## Source
■ ■ ■
This New Puritanism Is Simply No Joke
Byline: ALLAN MASSIE
JOHN KNOX is out of fashion in New Scotland. So is the dour Presbyterianism of Calvin. We reject the stern and censorious morality of the auld Kirk. That, at any rate, is what our political and cultural leaders in our new mature liberal democracy would have us suppose. And superficially, they might seem to be right.
The Scotland of today is very different from the Scotland of my youth. The Scottish Sunday is dead - dead as our once confining licensing laws. As far as sexual morality is concerned, Puritanism is a thing of the past; almost anything is permissible, and conventional marriage is merely one possible lifestyle choice, not to be regarded as better than any other.
Nobody is made to sit, like Rabbie Burns, on a stool of repentance in the parish Kirk, to expiate the sin of fornication. The very idea that fornication might be a sin is absurd. Perhaps the concept of sin itself belongs to the foreign country that is the past.
Fair enough, and yet, as historian Angus Calder said to me last week, Scotland is well on the way to being the most politically correct country in Europe.
His thought was prompted by what he described as the ultimate absurdity - the Edinburgh Festival's establishment of a non-smoking jazz venue.
Sanitised jazz: it's almost a contradiction in terms.
But it is no surprise we should be going this way.
Political correctness is an American invention and Scotland is the most American country in Europe.
Political correctness is the late 20th-century version of the old Puritanism of New England. And Scotland, where people have always been ready to condemn their neighbours for sins, is fertile territory for New Puritanism.
But there is a significant difference between new and old Puritanism.
■ ■ ■
## Information supplied

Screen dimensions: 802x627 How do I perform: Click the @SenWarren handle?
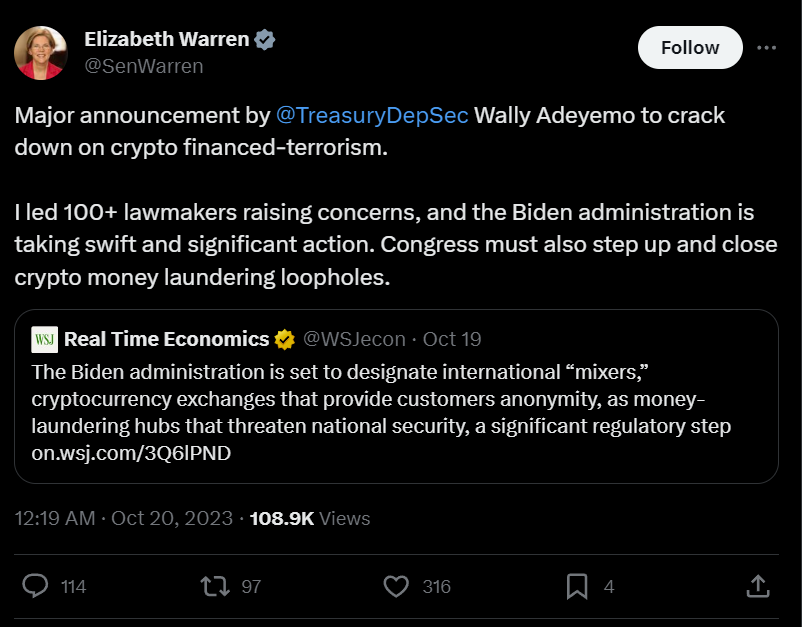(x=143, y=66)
■ ■ ■
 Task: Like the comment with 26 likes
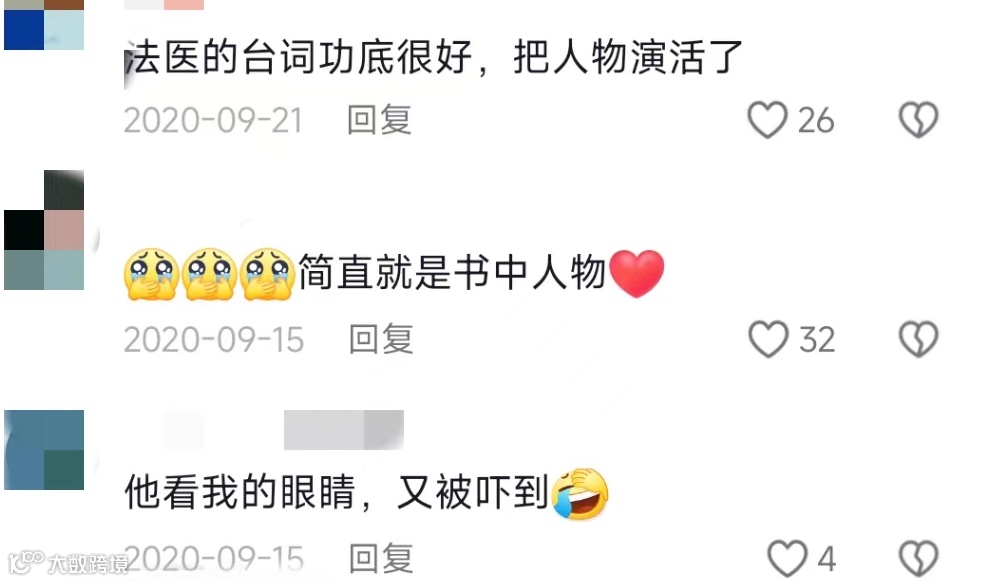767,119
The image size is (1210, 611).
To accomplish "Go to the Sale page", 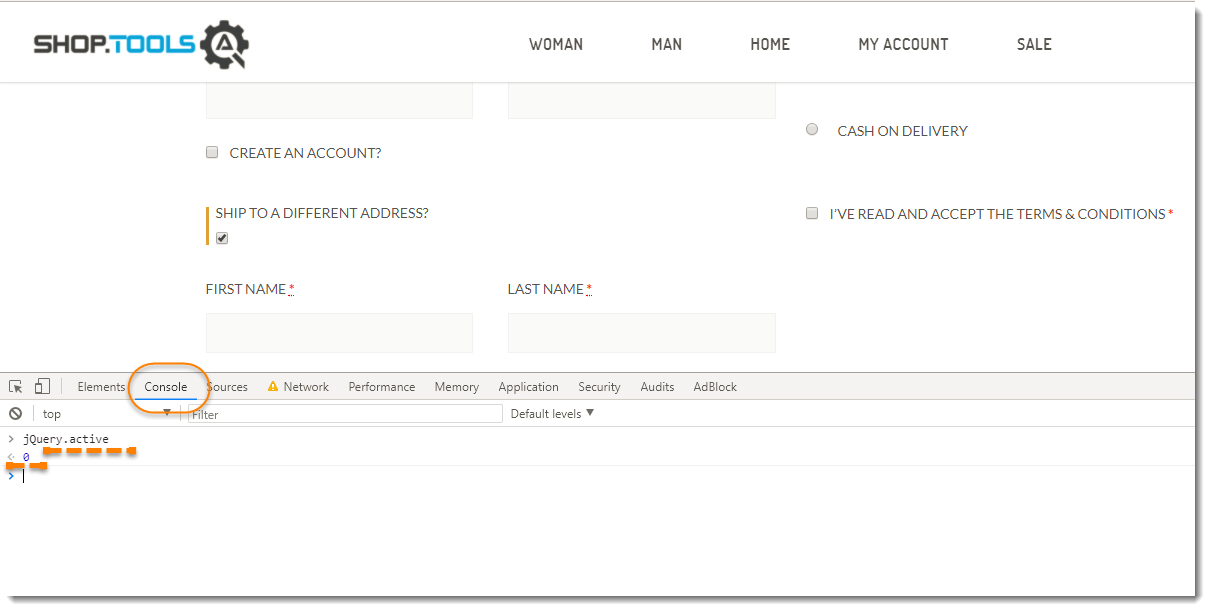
■ ■ ■
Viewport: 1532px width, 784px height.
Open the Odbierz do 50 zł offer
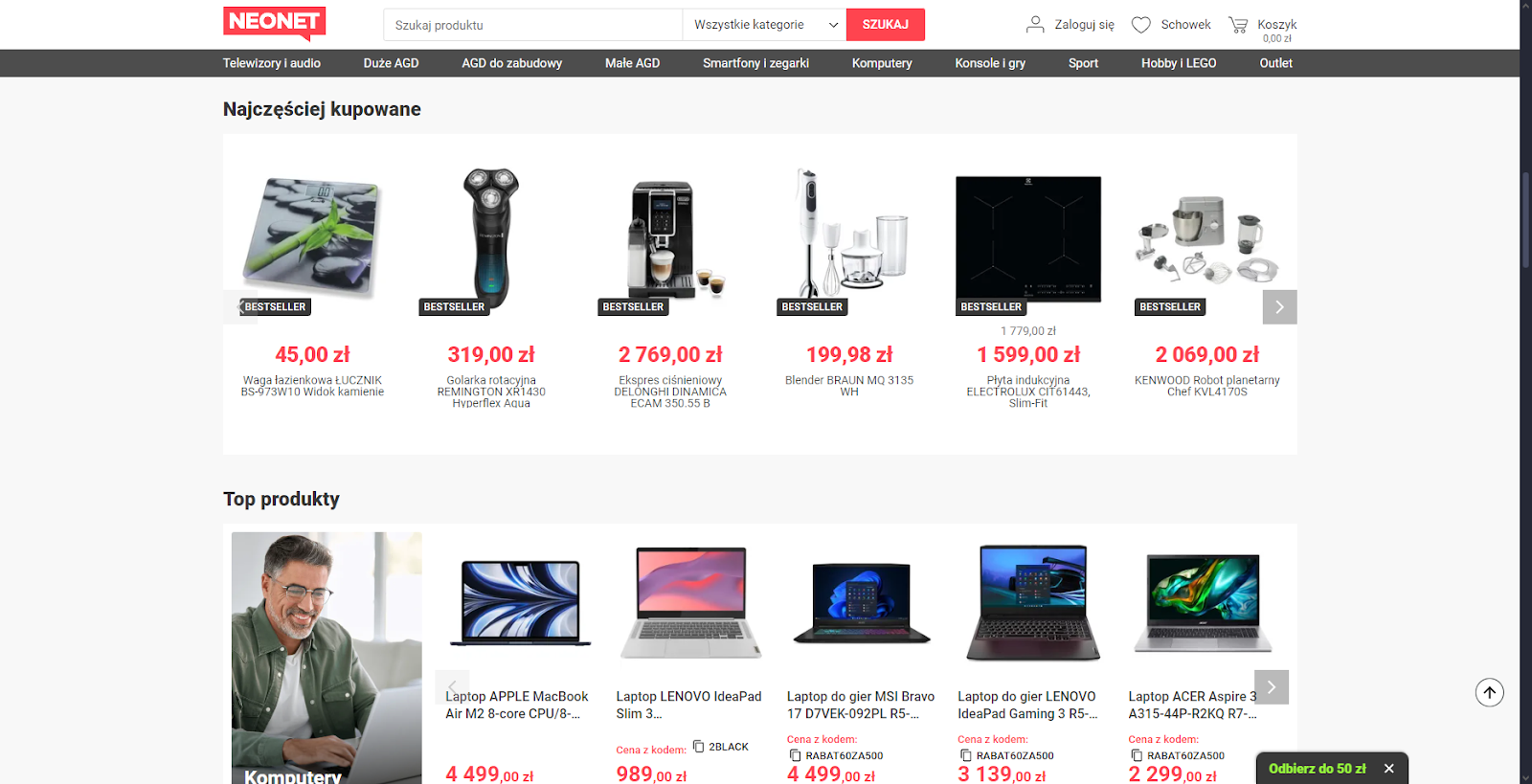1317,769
■ ■ ■
## Problem details
Repeat word for word the passage of the column on Scotland's new Puritanism above, from "Political correctness is the" to "for New Puritanism.".

## Final answer
Political correctness is the late 20th-century version of the old Puritanism of New England. And Scotland, where people have always been ready to condemn their neighbours for sins, is fertile territory for New Puritanism.